Records drawn from a dataset

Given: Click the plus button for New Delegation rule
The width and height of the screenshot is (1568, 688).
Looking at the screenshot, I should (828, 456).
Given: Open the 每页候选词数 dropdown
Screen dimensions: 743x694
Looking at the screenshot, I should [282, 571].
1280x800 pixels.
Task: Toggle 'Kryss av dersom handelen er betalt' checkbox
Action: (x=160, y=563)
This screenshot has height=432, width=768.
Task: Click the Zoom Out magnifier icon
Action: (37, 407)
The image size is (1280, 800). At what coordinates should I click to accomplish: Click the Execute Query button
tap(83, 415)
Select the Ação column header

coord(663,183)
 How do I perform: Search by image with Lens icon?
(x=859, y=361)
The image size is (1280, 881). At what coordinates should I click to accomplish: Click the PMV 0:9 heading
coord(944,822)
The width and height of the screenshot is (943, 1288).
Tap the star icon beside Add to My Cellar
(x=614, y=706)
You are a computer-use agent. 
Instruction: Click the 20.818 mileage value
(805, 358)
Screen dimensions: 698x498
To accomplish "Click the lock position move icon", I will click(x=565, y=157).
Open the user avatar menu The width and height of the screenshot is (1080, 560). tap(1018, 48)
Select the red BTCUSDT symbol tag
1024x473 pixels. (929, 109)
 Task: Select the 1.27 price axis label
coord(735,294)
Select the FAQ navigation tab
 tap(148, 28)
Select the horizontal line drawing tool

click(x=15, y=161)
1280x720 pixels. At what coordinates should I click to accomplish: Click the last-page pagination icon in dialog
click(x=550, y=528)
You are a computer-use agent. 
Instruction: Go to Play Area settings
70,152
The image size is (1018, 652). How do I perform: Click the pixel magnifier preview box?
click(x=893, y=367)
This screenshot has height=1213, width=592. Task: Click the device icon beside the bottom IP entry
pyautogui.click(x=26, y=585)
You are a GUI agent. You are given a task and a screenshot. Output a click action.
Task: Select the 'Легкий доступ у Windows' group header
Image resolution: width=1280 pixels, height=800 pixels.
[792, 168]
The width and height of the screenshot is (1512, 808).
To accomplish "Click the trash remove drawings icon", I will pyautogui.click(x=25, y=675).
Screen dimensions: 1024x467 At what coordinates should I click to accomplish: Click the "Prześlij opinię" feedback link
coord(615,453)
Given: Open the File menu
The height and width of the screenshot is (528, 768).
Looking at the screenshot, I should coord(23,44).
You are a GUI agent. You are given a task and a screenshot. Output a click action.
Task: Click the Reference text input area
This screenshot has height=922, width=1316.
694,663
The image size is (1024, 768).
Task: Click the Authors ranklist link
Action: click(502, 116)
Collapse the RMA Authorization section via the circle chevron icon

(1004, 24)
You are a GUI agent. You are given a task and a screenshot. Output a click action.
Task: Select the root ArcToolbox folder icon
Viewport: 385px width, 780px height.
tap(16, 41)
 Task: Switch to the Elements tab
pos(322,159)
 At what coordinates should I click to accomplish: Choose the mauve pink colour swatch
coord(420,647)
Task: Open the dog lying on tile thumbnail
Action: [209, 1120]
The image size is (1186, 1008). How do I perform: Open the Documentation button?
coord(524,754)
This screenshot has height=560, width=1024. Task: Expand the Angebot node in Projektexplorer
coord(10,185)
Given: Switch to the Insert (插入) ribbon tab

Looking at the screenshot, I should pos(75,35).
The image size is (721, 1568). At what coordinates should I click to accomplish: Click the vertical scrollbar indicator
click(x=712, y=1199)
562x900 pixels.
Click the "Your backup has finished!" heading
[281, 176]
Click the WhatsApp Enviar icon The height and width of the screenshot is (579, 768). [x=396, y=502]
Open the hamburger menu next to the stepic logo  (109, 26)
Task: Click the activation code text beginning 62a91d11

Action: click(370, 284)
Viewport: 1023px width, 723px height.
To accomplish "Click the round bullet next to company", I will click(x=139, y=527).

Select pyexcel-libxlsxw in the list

Problem statement:
Using the records above, work out how many lines hold the string "will"; answer with that number alone.

Result for this exercise:
3